A CISSP is a professional certification. To attain CISSP, a professional must pass a six-hour, 250-question test and must have five years of professional experience doing work related to computer security. But after attaining the certification, what does a CISSP do?
An easy question on the test would involve what you have to be concerned about when running network cable through an HVAC duct. A medium-difficulty question might ask whether the CDMA or GSM standard for cell phones is more secure, and why. A hard question or series of questions would involve reading several pages of executive summary about a data breach and making recommendations to prevent it from happening again.
What does a CISSP do?
Some of us are security generalists. Some of us specialize. I specialize, to the extent I can, in the field of vulnerability management. That means scanning a network for missing patches. I can also develop a plan for deploying those missing patches effectively and efficiently.
Some CISSPs just look at business relationships and determine whether business partners handle data effectively.
A CISSP is not an expert on all things computer security. Nobody is. I know one CISSP who gets an uneasy feeling when he sees something wrong, then he calls someone for a second opinion. Sometimes that person is me.
What does CISSP stand for?
CISSP stands for Certified Information Systems Security Professional. Broadly speaking, this means computer security, but computer security encompasses a lot of non-obvious things. For example, I had to learn about fire suppression.
I had a former coworker, a systems administrator, tell me he thinks CISSP stands for Can’t Interpret Simple [Stuff] Properly. In that CISSP’s defense, a sysadmin usually isn’t expected to deal with Windows, Unix, and Cisco configuration. It’s not uncommon for a CISSP to have to. I’m not very good at looking at Cisco configurations either, but I can tell you what to do to stay safe if you can’t patch Java. I’m also supposed to be able to be conversant in fire safety, physical security, and insurance, and know enough to say something if I see someone about to make a mistake that could prove expensive, put lives in danger, or both.
What does a CISSP make?
This is all nice, but what does a CISSP make? I recommend you talk to a recruiter familiar with your area to get a good estimate because it can vary based on a number of factors, including experience. I think $75,000 is a reasonable floor in most parts of the United States. In a position of high seniority, the salary can be much higher. In areas with a high cost of living, the salary will be much higher.

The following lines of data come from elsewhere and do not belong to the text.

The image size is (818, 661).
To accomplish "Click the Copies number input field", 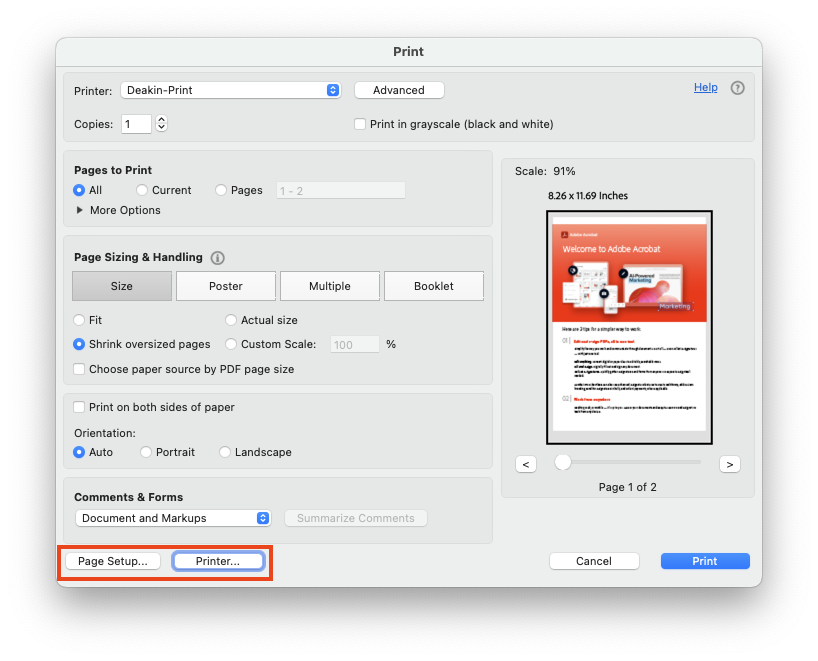I will (136, 124).
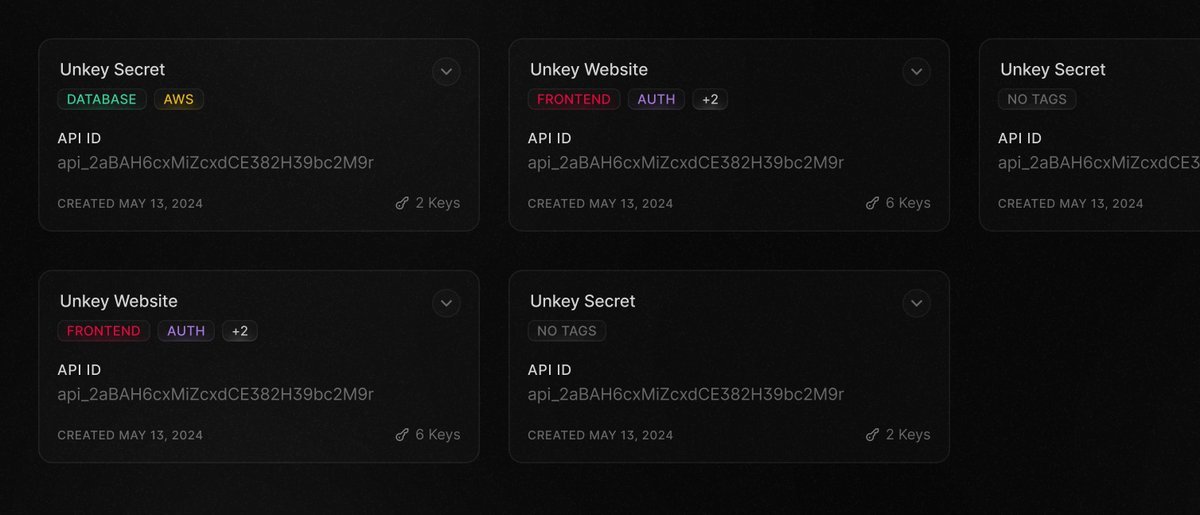Open Unkey Secret title with DATABASE tag
The image size is (1200, 515).
(x=112, y=69)
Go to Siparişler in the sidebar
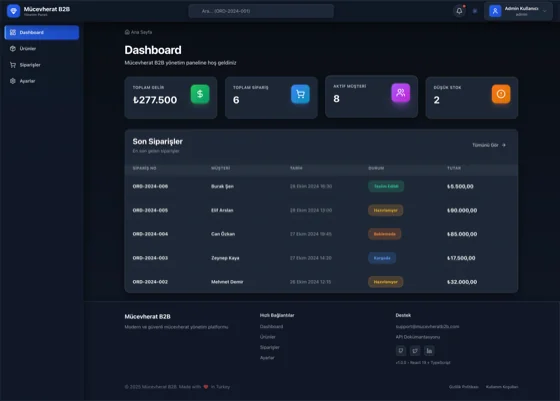Screen dimensions: 560x401 pos(42,65)
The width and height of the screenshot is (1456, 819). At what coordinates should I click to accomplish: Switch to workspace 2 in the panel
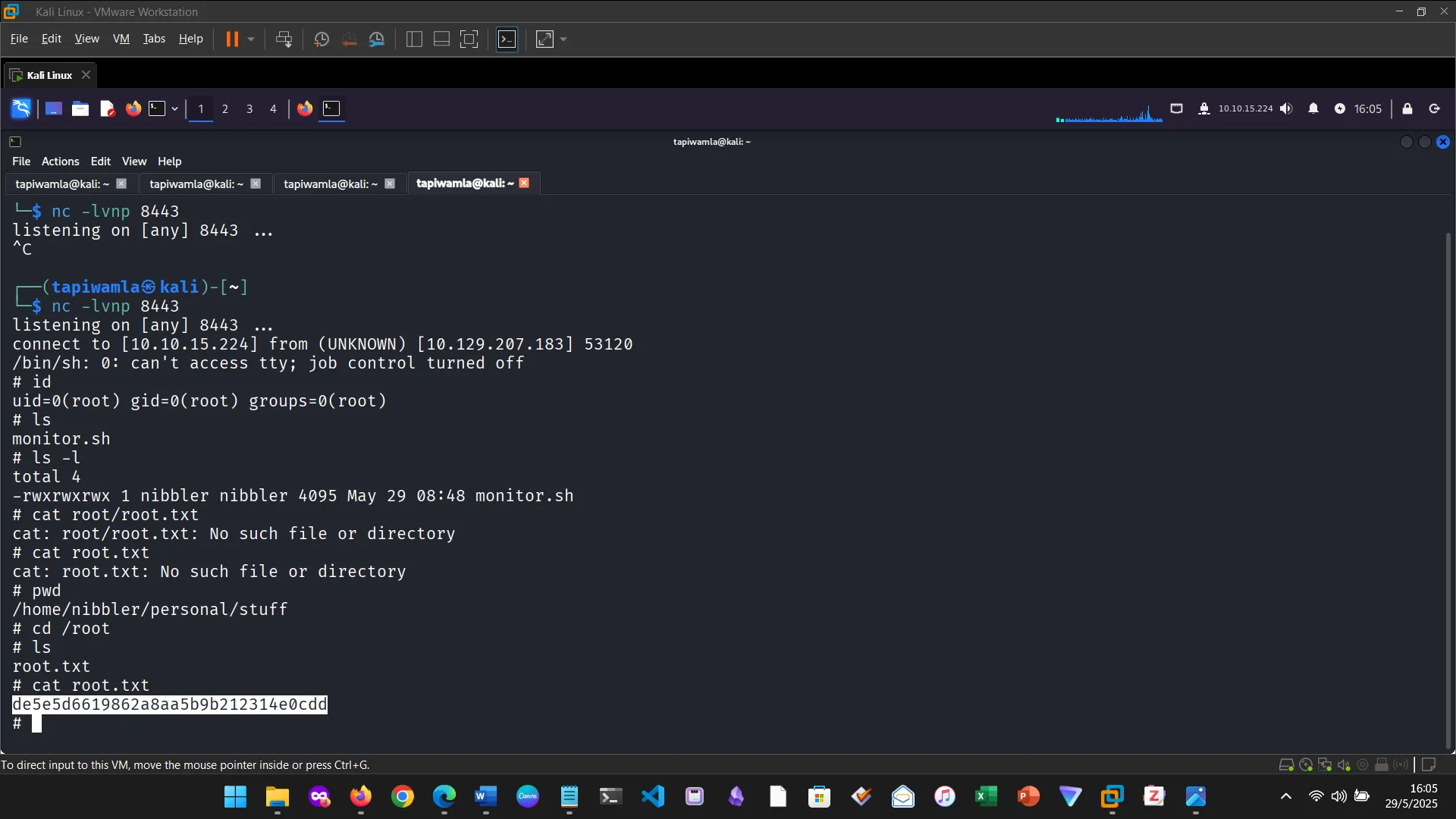click(x=224, y=108)
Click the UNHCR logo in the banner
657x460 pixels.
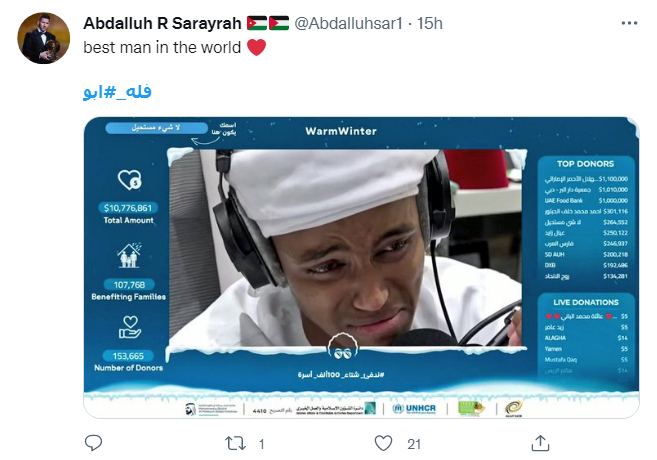tap(414, 408)
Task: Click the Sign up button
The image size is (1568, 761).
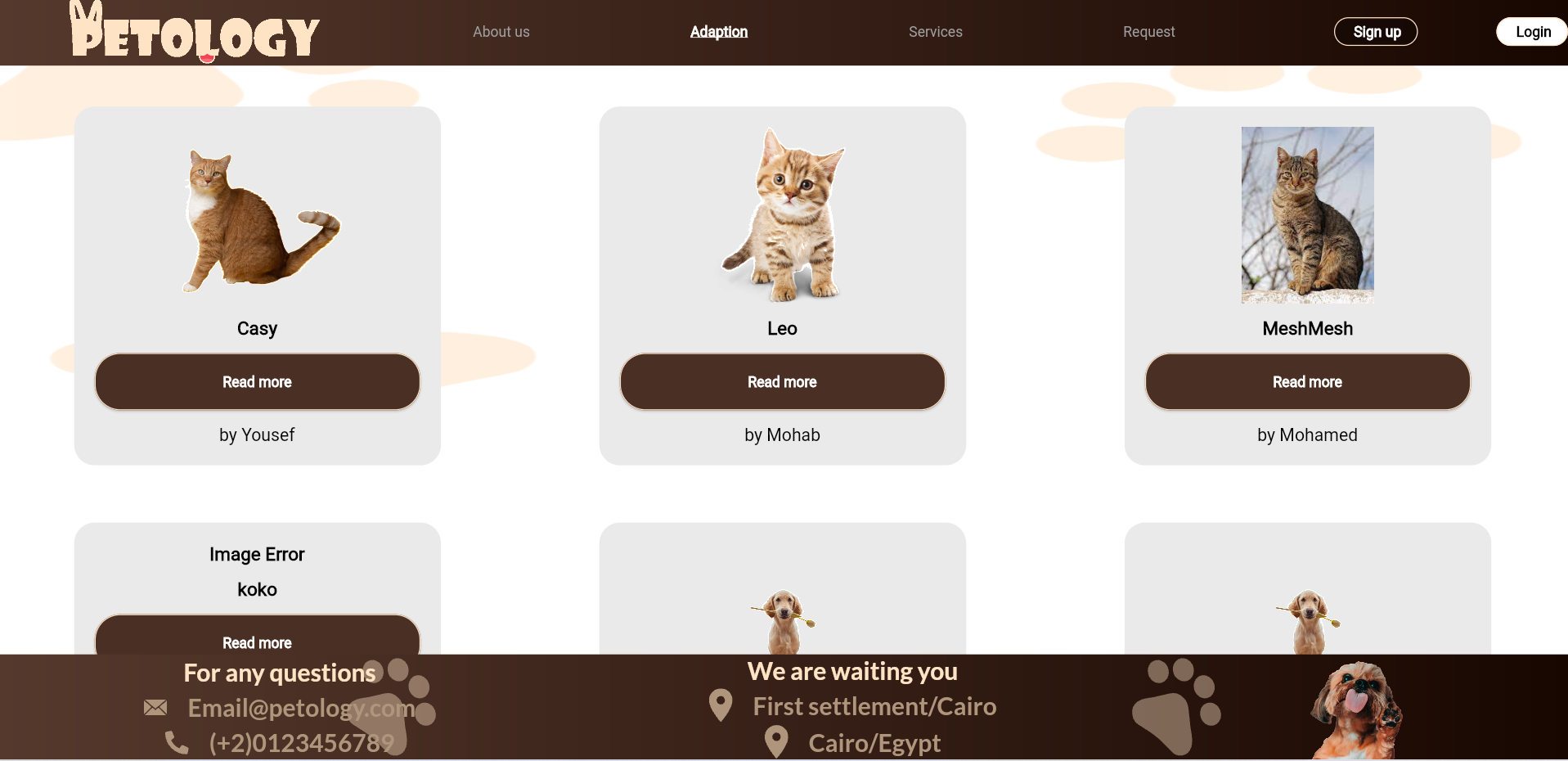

Some people say the CISSP has lost something over the years because of the number of people who have it. That may be, but I still don’t think there are enough of us to go around. Back when I started thinking about getting CISSP around 2009, I remember seeing more than 60 job postings in St. Louis requiring it. Today there are at least twice as many. Maybe employers are pickier now than they were in 2009. I know I’m pickier. I can administer web content filtering proxy servers. Would I be happier doing that than what I’m doing now? In 2009 the answer was always yes. Today? Not always.